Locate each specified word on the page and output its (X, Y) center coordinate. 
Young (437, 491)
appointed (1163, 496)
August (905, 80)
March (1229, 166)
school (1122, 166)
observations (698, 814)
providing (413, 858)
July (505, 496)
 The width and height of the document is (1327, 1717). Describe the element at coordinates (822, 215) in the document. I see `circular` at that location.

══════════════════════════════

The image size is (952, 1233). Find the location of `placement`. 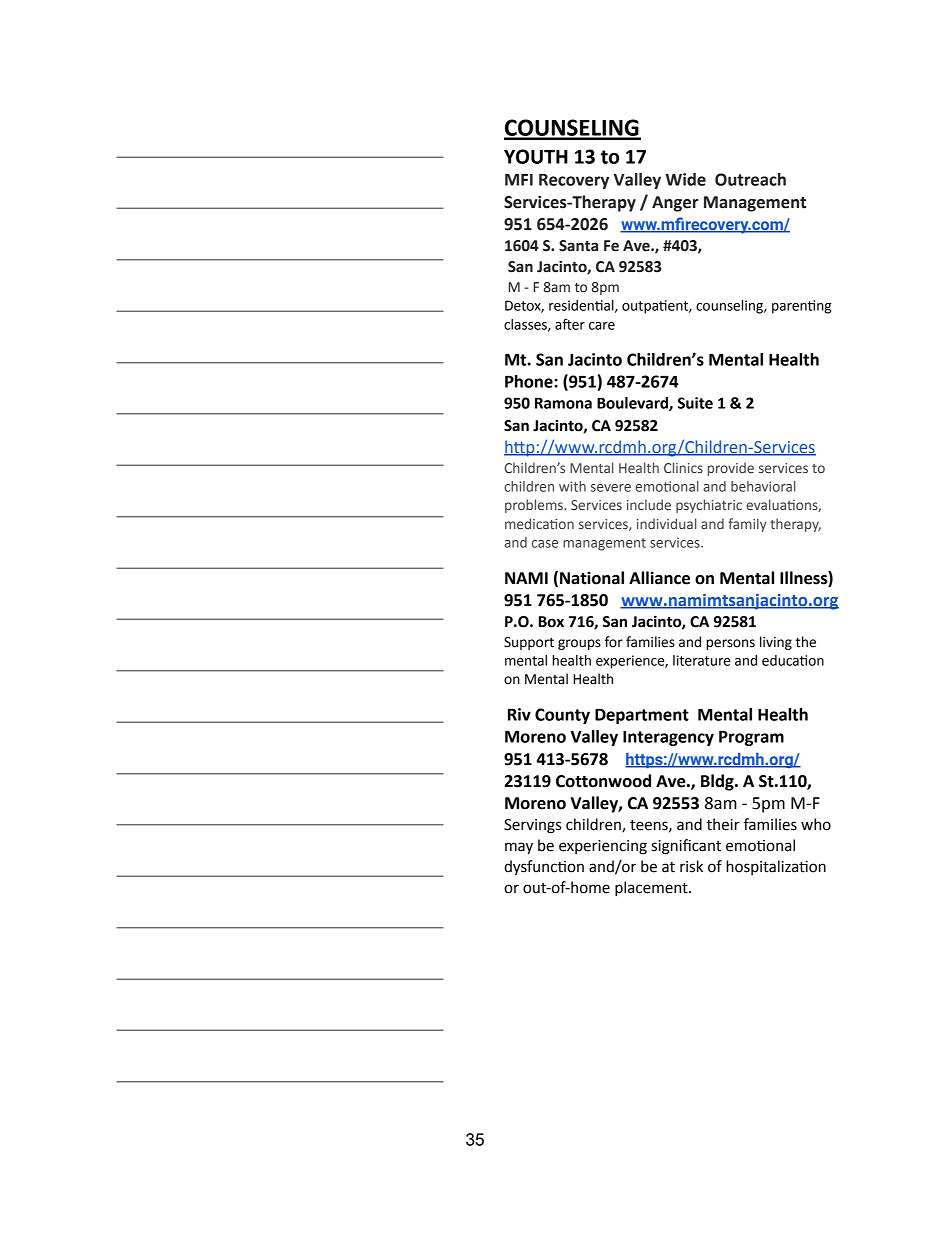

══════════════════════════════

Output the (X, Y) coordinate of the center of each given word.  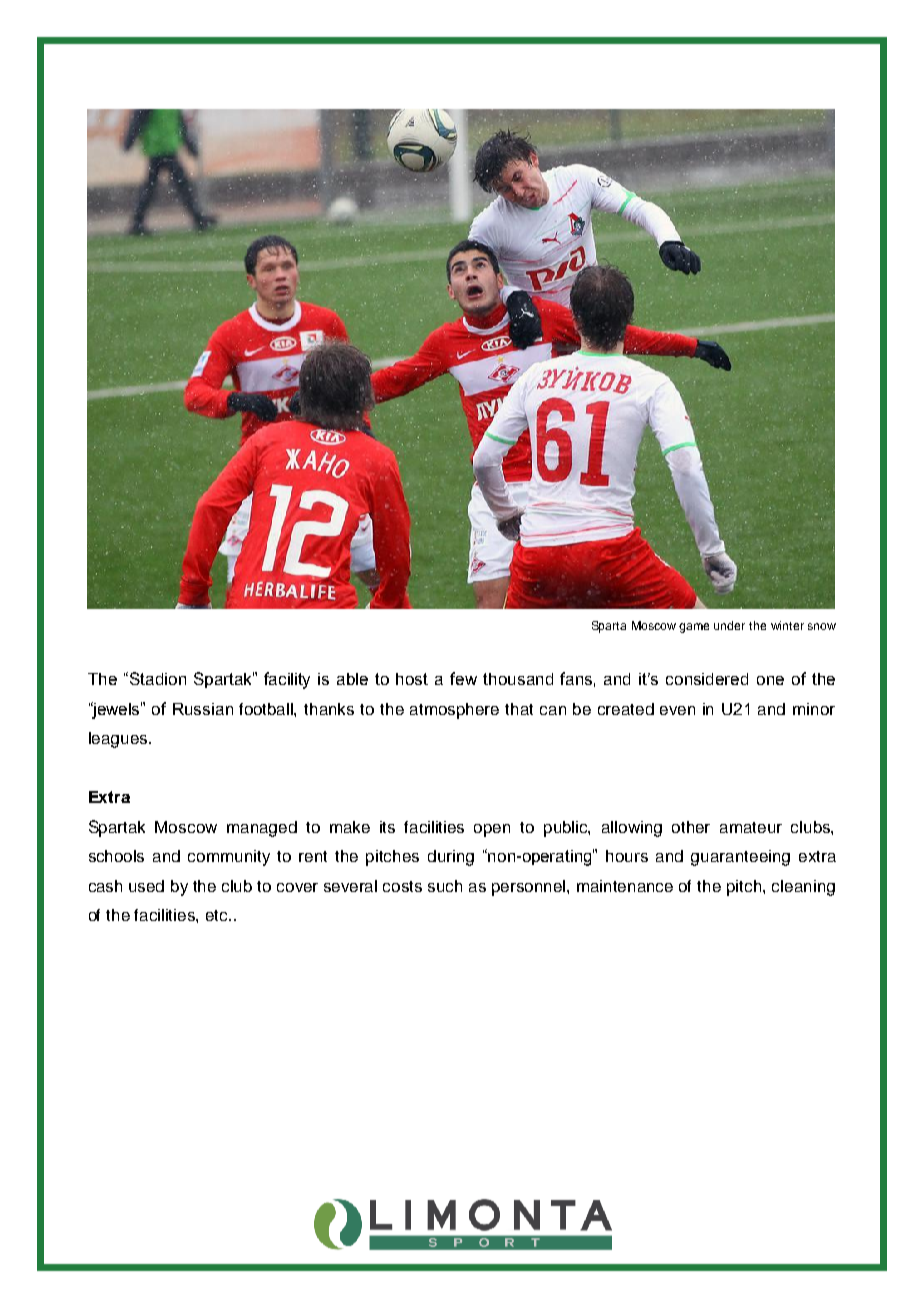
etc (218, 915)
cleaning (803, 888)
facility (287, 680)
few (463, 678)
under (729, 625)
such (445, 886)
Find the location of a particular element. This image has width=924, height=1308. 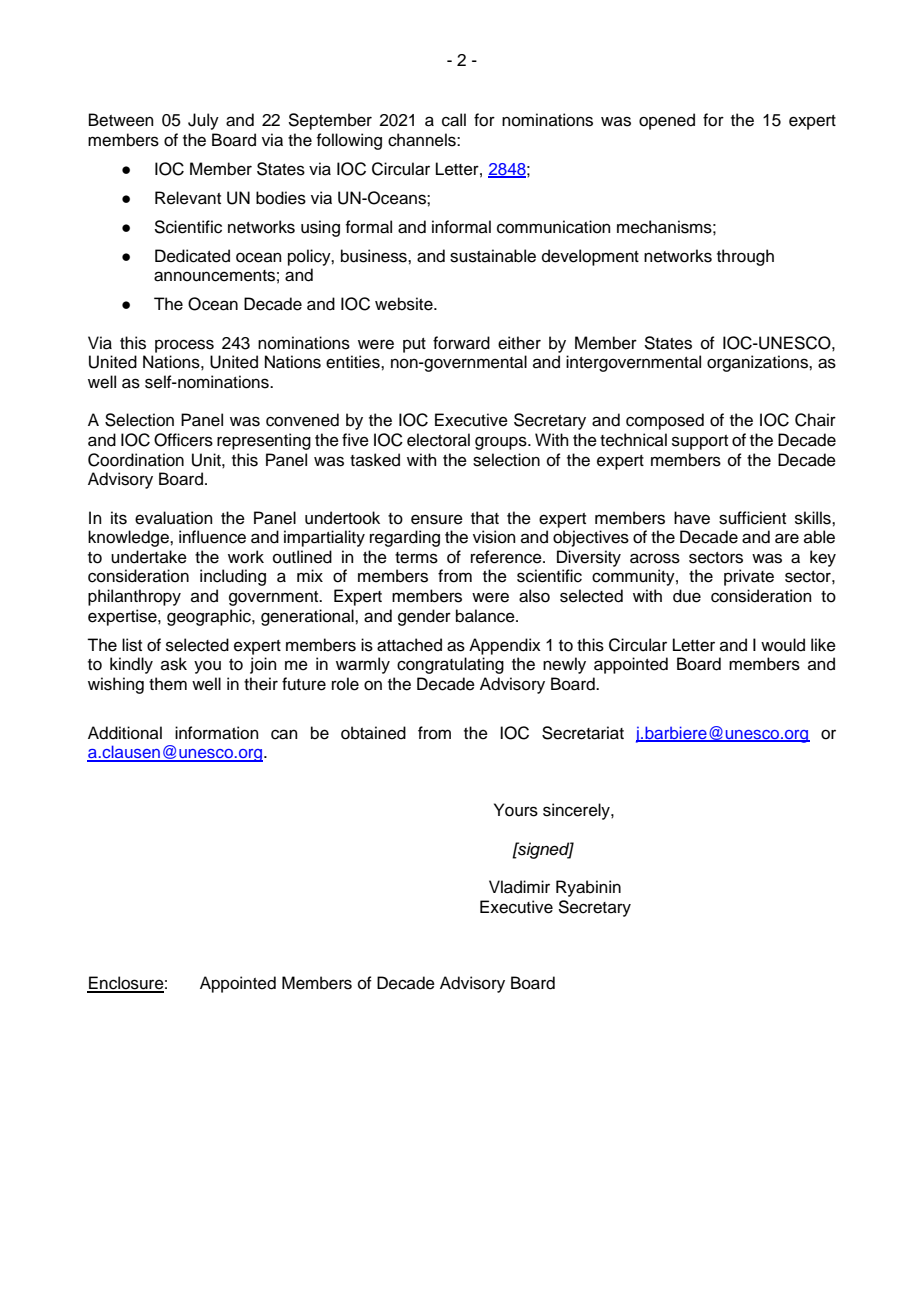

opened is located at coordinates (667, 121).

══════════════════════════════

THE PROBLEM – Copy out the material word for word, starting with the line that contains "Locate each specified" and going on through the line that contains "The width and", with both of those lines included.

EXERCISE SOLUTION –
Locate each specified word on the page and output its (X, Y) center coordinate. 
Young (437, 491)
appointed (1163, 496)
August (905, 80)
March (1229, 166)
school (1122, 166)
observations (698, 814)
providing (413, 858)
July (505, 496)
 The width and height of the document is (1327, 1717). Describe the element at coordinates (822, 215) in the document. I see `circular` at that location.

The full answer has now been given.